On climate change, 2020 election, ... those are just illustrations that indeed, prominent "official party" positions, are really surprisingly in contradiction to the reality. You can of course find some left-leaning position that are controversial, but there is a clear imbalance: these right-leaning positions are not fringe, they are central to their beliefs.

Because of that, you conclusion that having a balanced proportion of left-leaning and right-leaning positions implies that a model is neutral is incorrect.
cauch
·Hôm kia·discuss
I don't pretend it is your opinion. I'm saying those are right-leaning positions, and they don't correspond to the reality.

So, yes, empirically, it is legitimate to conclude that "reality is left-leaning". If you randomly take ~10-20 left-leaning and right-leaning positions, empirically, you see that the right-leaning positions are significantly incompatible with the reality. The null hypothesis that left-leaning and right-leaning positions are identically spread around "compatible with reality" is not supported. (and spare me "we cannot tell anything until we have done a really precise study", that is not being empirical, that's being biased into grasping at straws to keep the null hypothesis alive as long as possible)
cauch
·Hôm kia·discuss
The line may be from Colbert (I don't know the guy, never watched any of his shows, but I guess you don't believe that because you are sooo empirical), but, as I've said, it turns out to be empirically true.

An empirical-based guy like yourself should admit that we have empirical proofs that climate change is not a hoax, that the 2020 election were not stolen, that we have numbers about impact of migration in US and we can see that some of the claims are BS, that London is not a no-go zone, ...

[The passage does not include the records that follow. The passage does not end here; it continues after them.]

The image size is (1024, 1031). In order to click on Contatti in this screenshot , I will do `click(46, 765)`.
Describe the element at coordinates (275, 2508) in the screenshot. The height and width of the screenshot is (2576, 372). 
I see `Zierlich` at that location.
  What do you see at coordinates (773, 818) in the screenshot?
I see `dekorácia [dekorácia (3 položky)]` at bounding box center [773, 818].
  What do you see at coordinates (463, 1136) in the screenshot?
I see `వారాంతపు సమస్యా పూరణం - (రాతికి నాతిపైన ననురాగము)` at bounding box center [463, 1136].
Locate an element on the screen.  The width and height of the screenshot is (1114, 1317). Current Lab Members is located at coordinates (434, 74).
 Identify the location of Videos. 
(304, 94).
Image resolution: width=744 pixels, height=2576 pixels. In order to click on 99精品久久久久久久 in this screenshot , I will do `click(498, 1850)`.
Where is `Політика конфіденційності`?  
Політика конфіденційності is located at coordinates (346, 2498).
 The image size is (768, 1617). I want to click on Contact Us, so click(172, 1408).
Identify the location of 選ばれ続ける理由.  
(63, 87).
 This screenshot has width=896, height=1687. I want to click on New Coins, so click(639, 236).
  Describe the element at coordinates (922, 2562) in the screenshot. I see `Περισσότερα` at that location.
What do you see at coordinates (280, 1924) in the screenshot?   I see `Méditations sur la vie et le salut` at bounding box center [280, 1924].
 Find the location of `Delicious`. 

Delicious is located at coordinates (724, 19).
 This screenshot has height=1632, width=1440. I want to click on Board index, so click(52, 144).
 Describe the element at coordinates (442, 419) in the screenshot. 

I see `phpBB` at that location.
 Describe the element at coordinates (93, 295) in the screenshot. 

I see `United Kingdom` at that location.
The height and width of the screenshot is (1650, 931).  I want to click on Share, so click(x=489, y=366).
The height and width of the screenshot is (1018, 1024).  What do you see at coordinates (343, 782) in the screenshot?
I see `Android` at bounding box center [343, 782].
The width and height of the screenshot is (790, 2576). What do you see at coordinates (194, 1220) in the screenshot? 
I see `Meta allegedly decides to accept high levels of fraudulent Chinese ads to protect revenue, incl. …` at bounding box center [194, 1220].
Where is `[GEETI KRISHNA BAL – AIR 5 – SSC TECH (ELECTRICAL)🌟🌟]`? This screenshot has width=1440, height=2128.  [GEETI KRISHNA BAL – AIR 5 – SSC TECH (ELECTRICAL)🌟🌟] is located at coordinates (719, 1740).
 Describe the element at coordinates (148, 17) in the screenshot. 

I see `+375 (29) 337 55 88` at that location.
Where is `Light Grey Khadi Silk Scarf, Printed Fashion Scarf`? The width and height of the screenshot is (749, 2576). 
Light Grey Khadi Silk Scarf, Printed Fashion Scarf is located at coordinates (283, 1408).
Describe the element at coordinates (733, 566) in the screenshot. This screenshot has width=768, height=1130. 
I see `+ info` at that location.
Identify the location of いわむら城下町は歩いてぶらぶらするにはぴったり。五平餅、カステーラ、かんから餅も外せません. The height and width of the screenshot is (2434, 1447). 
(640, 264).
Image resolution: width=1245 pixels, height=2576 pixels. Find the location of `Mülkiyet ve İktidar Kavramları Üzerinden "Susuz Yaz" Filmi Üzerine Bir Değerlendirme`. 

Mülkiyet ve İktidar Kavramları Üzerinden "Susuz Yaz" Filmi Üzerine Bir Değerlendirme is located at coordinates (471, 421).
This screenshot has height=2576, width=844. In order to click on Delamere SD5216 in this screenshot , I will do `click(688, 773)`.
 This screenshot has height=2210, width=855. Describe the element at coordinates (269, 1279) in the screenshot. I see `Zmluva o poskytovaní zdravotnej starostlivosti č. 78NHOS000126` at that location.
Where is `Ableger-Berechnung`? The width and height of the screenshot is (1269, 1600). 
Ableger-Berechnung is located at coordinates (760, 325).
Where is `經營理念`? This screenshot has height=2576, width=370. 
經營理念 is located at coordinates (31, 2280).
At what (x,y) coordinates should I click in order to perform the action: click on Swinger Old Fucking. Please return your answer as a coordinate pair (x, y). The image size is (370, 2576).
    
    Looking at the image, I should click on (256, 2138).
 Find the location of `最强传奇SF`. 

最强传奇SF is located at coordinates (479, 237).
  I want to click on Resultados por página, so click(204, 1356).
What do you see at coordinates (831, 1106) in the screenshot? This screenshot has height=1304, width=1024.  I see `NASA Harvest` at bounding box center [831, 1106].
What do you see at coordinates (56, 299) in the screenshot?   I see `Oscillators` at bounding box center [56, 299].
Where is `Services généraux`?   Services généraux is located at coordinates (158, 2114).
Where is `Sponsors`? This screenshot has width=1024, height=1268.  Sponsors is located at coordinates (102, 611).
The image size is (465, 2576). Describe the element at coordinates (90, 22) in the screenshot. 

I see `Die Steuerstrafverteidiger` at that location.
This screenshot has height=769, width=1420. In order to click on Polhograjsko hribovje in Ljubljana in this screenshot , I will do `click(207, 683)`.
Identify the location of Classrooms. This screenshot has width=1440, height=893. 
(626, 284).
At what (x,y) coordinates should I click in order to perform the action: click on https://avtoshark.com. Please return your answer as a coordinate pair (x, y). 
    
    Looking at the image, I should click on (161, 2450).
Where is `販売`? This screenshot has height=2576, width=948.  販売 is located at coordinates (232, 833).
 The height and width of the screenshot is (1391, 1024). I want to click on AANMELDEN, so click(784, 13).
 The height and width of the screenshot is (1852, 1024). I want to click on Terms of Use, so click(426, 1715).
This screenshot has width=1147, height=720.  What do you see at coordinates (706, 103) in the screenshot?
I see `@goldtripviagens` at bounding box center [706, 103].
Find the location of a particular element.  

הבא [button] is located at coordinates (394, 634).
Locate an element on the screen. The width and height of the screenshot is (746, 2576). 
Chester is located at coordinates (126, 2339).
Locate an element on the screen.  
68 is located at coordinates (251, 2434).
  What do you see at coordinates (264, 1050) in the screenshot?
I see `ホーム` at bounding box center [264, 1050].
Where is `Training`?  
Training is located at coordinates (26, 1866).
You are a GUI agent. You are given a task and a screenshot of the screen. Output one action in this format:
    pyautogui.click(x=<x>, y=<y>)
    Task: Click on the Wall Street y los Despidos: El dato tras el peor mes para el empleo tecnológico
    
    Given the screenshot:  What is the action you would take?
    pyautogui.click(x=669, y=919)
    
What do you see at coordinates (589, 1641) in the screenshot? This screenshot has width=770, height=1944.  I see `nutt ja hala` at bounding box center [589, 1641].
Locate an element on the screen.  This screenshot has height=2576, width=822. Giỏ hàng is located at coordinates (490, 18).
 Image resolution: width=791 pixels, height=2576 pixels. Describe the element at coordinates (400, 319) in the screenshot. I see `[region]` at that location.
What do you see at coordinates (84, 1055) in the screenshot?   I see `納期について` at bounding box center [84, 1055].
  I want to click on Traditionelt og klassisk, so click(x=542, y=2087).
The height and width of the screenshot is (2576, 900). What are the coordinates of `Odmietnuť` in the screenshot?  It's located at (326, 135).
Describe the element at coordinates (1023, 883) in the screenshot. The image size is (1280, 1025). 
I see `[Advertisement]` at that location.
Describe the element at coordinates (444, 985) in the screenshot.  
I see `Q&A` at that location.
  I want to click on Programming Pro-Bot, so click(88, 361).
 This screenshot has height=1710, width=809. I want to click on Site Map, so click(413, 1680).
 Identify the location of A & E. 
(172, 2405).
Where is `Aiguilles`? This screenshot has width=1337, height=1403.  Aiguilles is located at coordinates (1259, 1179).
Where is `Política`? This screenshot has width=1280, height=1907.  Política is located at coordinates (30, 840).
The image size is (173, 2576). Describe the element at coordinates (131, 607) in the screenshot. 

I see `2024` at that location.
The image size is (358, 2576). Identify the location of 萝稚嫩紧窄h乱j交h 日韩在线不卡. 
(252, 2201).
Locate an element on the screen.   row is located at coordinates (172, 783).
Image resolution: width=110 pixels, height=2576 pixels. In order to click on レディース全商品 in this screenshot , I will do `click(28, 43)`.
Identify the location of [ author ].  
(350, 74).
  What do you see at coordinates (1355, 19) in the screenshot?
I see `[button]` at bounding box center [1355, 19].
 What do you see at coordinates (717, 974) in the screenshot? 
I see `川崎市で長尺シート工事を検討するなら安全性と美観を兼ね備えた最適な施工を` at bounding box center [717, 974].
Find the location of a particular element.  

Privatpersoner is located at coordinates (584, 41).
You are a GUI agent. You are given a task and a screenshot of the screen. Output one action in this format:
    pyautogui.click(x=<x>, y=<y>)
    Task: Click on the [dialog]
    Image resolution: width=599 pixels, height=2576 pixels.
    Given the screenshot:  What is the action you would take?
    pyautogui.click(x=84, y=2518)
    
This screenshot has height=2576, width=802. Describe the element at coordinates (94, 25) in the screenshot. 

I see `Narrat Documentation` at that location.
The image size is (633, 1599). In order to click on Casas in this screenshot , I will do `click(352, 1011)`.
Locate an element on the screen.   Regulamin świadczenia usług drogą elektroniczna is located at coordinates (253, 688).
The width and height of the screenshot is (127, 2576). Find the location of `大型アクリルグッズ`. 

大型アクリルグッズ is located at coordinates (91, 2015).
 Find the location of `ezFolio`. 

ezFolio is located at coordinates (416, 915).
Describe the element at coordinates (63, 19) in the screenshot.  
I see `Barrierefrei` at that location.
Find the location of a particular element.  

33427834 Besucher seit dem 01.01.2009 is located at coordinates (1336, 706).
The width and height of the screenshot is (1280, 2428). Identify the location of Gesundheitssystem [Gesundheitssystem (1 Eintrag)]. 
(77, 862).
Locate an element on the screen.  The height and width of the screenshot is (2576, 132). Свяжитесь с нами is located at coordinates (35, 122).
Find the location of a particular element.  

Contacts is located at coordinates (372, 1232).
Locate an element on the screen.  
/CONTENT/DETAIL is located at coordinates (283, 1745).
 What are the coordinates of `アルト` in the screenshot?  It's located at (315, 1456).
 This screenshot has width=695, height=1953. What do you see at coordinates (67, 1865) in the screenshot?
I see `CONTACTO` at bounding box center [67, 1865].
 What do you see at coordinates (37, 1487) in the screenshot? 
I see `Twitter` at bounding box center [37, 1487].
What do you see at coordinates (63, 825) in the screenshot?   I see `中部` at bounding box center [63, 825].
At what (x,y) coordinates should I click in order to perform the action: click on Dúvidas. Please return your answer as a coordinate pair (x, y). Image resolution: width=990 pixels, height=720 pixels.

Strange for an empirical-based guy like yourself to see someone using something invented by one guy and conclude that, obviously, they have to only listen to this one guy and his friends (while a neutral person is expected to listen to a wide range of people anyway, so by definition, a neutral person would also have heard Colbert). Where are your facts and proofs on this? I guess it does not count when it is about your own bias, does it?
cauch
·Hôm kia·discuss
You keep talking about "empirical approach", but you seem to have no problem to jump to conclusion when the conclusion sounds like what you prefer to hear.

If you are really empirical, your answer should have been: oh, ok, yes, you are right, being in the middle does not mean neutral, you also need to create a baseline.

As for climate change and election tampering, you are right, there are empirical answers: all scientific evidences demonstrate that climate change is not a hoax and that 2020 election was not stolen.

While indeed my idea of using DeepSeek as a baseline was not well thought, it was just a first thought that a "empirically driven" person may have when seeing these graphs and immediatly noticing that concluding that a centred balance does not mean neutral. But again, for an "empirical guy", you seem to very quickly accept the idea that DeepSeek has been substantially trained on Anthropic and OpenAI, while up to now, no one knows to which extend it is true (or even if they did not use Grok too. Funny, isn't it, that you seem to forget about this one).
cauch
·Hôm kia·discuss
It is funny to see you both saying that people that are called "Nazi" today are not as bad as average Nazi citizen, and at the same time calling Platner a Nazi where apparently the only reason it is a discussion topic is because he was dumb enough to pick randomly a tattoo design.

This is a good illustration of the hypocrisy of a very common portion of the "people called other people nazi too much" people: they don't have any problem of, themselves, calling people they don't like Nazi even when the links are even weaker. They don't have any argument, it is just an emotional reaction.
cauch
·Hôm kia·discuss
You understand that there is a difference between just expressing your opinion in a normal way, and, on purpose, creating confrontational situations, right?

This guy is totally free to say he hates organised religion. He is not free to be a prick and go out of his way to try to get into a confrontation.